I must dedicate this blog post to my teacher, Dr. Joanne Metcalf, who first introduced me to Ryoanji, a later composition by John Cage, and for me, one of his most beautiful works. The composition takes it name from a famous, dry rock garden in Kyoto that consists of only a few rocks that rise out of a plot of raked, white gravel. Not only is Cage’s composition named after this garden, the score itself consists of drawings of the rocks which are used as pitch contours for a soloist. There is also a percussionist who performs a simple obbligato, perhaps mirroring the simple figure-ground relationship of the stones and gravel.
Upon arriving in Kyoto yesterday morning, Ryōan-ji was the first place I went. The garden is a half-hour from the city center, at the very end of bus 50’s route. From the final stop you walk a quarter mile over a hill and past deciduous forests that lie at the very edge of Kyoto. This being winter, you might think that Ryōan-ji would be desolate, but the approach to the famous viewing room was anything but. The gardens that surround Ryōan-ji would be a tourist destination in their own right even without their more famous neighbor. The paths that lead to the rock garden follow the shore of a lake through mossy forests that remain lush even in this season. To access Ryōan-ji you pay your entrance fee, remove your shoes, and then walk along viewing platform. Behind this platform is a tatami-mated Zen temple.
I had not anticipated the beauty of the baked clay wall that surrounds the garden. Apparently the clay was first boiled in oil to prepare it for use as a building material, and this oil has slowly seeped out over the centuries to form a subtle, organic pattern that perfectly highlights the visual space.
Ryōan-ji and Cage’s Ryoanji are beautiful metaphors for the kind of sounds I like best. Both are unhurried, unremitting, full of space and breath. Although sound can only ever be a metaphor for visual impressions, I can’t think of a sound that better represent the experience of looking out over those minimalistic spires of stone than does Ryoanji. Such a connection would not have seemed odd to the patriarch of Japanese, twentieth-century classical music. I’ve been reading Toru Takemitsu’s collected writings in translation in the collection Confronting Silence,1 and these words particularly struck me:
A lifestyle out of balance with nature is frightening. As long as we live, we aspire to harmonize with nature. It is this harmony in which the arts originate and to which they will eventually return. Harmony, or balance, in this sense does not mean regulation or control by ready-made rules. It is beyond functionalism. I believe what we call “expression” in art is really discovery, by one’s own mode, of something new in this world. (“Nature and Music”)
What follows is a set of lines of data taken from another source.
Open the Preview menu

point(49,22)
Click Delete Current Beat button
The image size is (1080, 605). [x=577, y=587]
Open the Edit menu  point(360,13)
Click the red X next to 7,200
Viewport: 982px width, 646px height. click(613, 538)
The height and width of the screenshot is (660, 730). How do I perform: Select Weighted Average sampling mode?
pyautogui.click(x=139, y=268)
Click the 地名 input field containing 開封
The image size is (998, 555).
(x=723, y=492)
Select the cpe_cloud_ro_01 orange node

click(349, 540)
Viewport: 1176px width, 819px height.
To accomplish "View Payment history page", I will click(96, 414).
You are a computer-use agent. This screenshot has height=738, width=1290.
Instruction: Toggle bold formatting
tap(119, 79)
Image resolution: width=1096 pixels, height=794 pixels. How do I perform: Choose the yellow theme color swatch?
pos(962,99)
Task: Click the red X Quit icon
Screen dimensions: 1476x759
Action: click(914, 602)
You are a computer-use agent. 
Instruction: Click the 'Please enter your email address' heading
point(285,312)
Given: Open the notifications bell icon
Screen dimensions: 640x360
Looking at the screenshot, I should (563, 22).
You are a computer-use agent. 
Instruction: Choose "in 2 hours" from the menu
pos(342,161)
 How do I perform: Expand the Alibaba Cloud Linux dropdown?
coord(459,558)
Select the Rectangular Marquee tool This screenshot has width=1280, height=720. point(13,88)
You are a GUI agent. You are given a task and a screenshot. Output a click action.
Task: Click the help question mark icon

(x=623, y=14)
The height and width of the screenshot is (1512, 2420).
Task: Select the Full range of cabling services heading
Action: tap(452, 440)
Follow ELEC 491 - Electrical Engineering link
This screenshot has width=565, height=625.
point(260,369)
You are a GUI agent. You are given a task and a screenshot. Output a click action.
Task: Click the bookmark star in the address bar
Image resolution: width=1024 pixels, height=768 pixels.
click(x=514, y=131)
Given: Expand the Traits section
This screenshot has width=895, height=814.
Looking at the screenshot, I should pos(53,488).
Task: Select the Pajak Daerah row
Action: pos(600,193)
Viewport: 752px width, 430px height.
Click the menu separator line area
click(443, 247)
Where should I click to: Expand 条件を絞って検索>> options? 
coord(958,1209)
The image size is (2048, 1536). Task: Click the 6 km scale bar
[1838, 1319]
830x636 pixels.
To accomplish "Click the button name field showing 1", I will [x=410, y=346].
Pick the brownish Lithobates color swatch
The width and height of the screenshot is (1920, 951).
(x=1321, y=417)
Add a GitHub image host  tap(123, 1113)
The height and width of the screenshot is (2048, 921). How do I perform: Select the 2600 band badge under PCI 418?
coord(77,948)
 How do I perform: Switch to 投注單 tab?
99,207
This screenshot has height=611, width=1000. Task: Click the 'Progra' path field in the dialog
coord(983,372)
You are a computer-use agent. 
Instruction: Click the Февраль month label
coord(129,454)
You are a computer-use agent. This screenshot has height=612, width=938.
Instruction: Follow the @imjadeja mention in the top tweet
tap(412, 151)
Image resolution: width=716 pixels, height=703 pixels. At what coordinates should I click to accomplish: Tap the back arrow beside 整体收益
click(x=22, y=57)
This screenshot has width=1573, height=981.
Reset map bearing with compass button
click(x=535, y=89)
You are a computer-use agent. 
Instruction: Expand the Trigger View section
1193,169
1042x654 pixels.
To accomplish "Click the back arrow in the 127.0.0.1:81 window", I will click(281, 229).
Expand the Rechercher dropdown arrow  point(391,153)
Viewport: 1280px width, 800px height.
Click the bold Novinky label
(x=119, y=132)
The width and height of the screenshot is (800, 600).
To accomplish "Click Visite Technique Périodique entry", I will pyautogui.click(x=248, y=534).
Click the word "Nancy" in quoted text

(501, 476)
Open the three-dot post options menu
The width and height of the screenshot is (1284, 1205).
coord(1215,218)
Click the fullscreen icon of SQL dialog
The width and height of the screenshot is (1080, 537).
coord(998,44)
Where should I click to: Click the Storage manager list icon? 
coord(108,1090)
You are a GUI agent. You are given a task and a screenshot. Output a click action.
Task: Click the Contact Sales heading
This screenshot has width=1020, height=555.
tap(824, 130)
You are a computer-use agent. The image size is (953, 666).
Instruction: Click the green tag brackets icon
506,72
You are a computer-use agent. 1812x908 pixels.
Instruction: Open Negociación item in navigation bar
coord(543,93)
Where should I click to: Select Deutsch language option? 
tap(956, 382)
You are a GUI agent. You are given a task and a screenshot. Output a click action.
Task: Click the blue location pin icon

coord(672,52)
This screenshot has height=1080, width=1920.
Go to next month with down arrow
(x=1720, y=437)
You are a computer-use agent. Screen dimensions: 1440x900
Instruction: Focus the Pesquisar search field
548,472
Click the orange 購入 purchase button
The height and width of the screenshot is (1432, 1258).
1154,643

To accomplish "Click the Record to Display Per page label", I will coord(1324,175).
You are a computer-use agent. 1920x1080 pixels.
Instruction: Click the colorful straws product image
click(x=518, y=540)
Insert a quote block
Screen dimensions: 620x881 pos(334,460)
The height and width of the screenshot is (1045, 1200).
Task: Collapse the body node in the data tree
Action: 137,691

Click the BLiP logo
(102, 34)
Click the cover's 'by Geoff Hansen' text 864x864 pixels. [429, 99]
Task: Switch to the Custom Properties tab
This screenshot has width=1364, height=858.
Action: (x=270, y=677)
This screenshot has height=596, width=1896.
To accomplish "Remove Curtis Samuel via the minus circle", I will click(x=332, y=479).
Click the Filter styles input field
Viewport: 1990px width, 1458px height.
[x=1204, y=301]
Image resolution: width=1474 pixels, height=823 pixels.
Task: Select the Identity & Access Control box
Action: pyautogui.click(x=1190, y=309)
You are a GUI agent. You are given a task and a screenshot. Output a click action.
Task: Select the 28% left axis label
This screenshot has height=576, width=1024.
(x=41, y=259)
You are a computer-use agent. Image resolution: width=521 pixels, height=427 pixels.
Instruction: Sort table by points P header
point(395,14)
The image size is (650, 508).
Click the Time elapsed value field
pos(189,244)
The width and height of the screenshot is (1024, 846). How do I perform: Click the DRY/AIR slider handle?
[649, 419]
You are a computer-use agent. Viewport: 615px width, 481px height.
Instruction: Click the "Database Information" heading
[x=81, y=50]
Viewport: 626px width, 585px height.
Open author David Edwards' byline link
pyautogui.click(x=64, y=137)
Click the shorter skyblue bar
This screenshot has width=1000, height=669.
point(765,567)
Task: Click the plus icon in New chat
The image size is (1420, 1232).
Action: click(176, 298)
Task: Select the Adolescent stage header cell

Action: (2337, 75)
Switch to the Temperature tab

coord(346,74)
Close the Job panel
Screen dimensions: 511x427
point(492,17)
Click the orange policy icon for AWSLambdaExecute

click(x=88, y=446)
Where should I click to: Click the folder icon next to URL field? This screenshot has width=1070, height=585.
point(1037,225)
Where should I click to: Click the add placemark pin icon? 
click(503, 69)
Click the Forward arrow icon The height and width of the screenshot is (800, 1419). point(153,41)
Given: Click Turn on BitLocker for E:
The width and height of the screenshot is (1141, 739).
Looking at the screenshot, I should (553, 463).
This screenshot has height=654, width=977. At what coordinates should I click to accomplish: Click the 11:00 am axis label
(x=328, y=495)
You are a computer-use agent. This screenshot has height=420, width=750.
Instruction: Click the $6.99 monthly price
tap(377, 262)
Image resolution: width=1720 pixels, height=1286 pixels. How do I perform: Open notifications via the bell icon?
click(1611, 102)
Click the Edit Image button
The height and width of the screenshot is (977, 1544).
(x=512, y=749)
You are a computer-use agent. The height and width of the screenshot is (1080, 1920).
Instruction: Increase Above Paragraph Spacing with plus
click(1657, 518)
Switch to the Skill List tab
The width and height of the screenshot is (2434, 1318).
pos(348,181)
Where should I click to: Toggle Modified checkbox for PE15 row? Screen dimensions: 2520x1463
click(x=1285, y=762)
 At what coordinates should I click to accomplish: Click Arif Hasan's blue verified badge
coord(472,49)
And in the essay “The Garden of Music”:
For Arc I divided the orchestra into four solo instrumental groups, namely woodwinds, strings, brass, and percussion. Different roles were assigned to each group. The solo piano assumes the role of an observer strolling through the garden. In the same way that plants and sand exist in a given space in their own time, changing with the climate and season, and that the entire garden is affected by the change from day to night, so do musical aspects change in this piece.
1 Takemitsu, Toru; Kakudo, Yoshiko; Glasow, Glenn; Ozawa, Seiji (1995-01-01). Confronting Silence (Fallen Leaf Monographs on Contemporary Composers). Rowman & Littlefield.